Load CIFAR-10 with Numpy

Posted on July 26, 2017

python, numpy, load cifar-10, frombuffer, urllib, urlretrieve, tarfile

There are lots of CIFAR-10 loaders out there. This one…

Does not unzip the CIFAR-10 tar file (leaner)
Loads straight into Numpy (faster)
Downloads the tar file automatically if missing (easier)

Install:

pip install cifar10_web

Usage:

train_images, train_labels, test_images, test_labels = cifar10(path=None)

Options:

If you leave path as None, it defaults to /home/USER/data/cifar10/ or the Windows equivalent, which I believe is C:\Users\USER\data\cifar10\.
If the CIFAR-10 tar file is missing from path, it will be downloaded to path, and you’ll be told that’s happening.
Labels are onehot row vectors each of length 10
Images are flattened row vectors each of length 3072

Speed:

Loads in 3.5 seconds. Downloads and loads in 9.5 seconds if tar file not present in path.

Source code

"""Load from /home/USER/data/cifar10 or elsewhere; download if missing."""

import tarfile
import os
from urllib.request import urlretrieve
import numpy as np


def cifar10(path=None):
    r"""Return (train_images, train_labels, test_images, test_labels).

    Args:
        path (str): Directory containing CIFAR-10. Default is
            /home/USER/data/cifar10 or C:\Users\USER\data\cifar10.
            Create if nonexistant. Download CIFAR-10 if missing.

    Returns:
        Tuple of (train_images, train_labels, test_images, test_labels), each
            a matrix. Rows are examples. Columns of images are pixel values,
            with the order (red -> blue -> green). Columns of labels are a
            onehot encoding of the correct class.
    """
    url = 'https://www.cs.toronto.edu/~kriz/'
    tar = 'cifar-10-binary.tar.gz'
    files = ['cifar-10-batches-bin/data_batch_1.bin',
             'cifar-10-batches-bin/data_batch_2.bin',
             'cifar-10-batches-bin/data_batch_3.bin',
             'cifar-10-batches-bin/data_batch_4.bin',
             'cifar-10-batches-bin/data_batch_5.bin',
             'cifar-10-batches-bin/test_batch.bin']

    if path is None:
        # Set path to /home/USER/data/mnist or C:\Users\USER\data\mnist
        path = os.path.join(os.path.expanduser('~'), 'data', 'cifar10')
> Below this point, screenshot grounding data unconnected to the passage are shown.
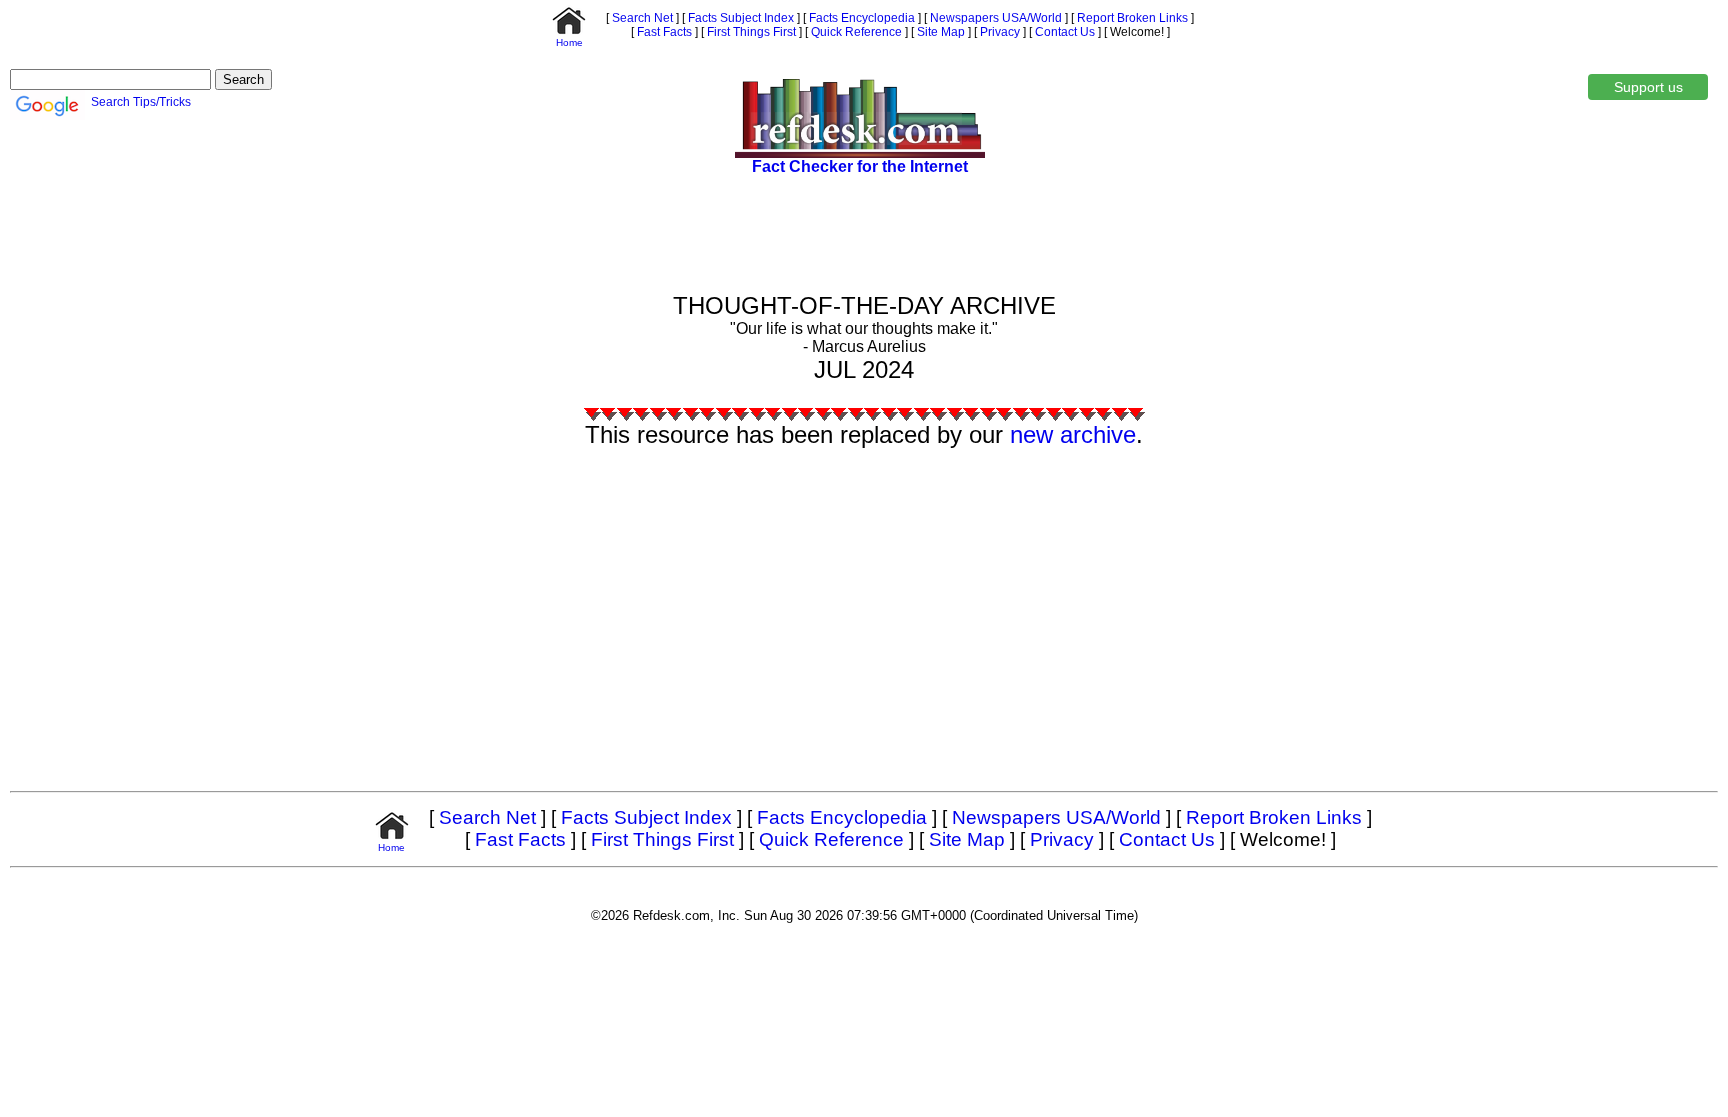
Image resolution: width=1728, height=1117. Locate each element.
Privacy (998, 32)
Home (569, 42)
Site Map (939, 32)
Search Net (641, 18)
    # Create path if it doesn't exist
    os.makedirs(path, exist_ok=True)

    # Download tarfile if missing
    if tar not in os.listdir(path):
        urlretrieve(''.join((url, tar)), os.path.join(path, tar))
        print("Downloaded %s to %s" % (tar, path))

    # Load data from tarfile
    with tarfile.open(os.path.join(path, tar)) as tar_object:
        # Each file contains 10,000 color images and 10,000 labels
        fsize = 10000 * (32 * 32 * 3) + 10000

        # There are 6 files (5 train and 1 test)
        buffr = np.zeros(fsize * 6, dtype='uint8')

        # Get members of tar corresponding to data files
        # -- The tar contains README's and other extraneous stuff
        members = [file for file in tar_object if file.name in files]

        # Sort those members by name
        # -- Ensures we load train data in the proper order
        # -- Ensures that test data is the last file in the list
        members.sort(key=lambda member: member.name)

        # Extract data from members
        for i, member in enumerate(members):
            # Get member as a file object
            f = tar_object.extractfile(member)
            # Read bytes from that file object into buffr
            buffr[i * fsize:(i + 1) * fsize] = np.frombuffer(f.read(), 'B')

    # Parse data from buffer
    # -- Examples are in chunks of 3,073 bytes
    # -- First byte of each chunk is the label
    # -- Next 32 * 32 * 3 = 3,072 bytes are its corresponding image

    # Labels are the first byte of every chunk
    labels = buffr[::3073]

    # Pixels are everything remaining after we delete the labels
    pixels = np.delete(buffr, np.arange(0, buffr.size, 3073))
    images = pixels.reshape(-1, 3072).astype('float32') / 255

    # Split into train and test
    train_images, test_images = images[:50000], images[50000:]
    train_labels, test_labels = labels[:50000], labels[50000:]

    def _onehot(integer_labels):
        """Return matrix whose rows are onehot encodings of integers."""
        n_rows = len(integer_labels)
        n_cols = integer_labels.max() + 1
        onehot = np.zeros((n_rows, n_cols), dtype='uint8')
        onehot[np.arange(n_rows), integer_labels] = 1
        return onehot

    return train_images, _onehot(train_labels), \
        test_images, _onehot(test_labels)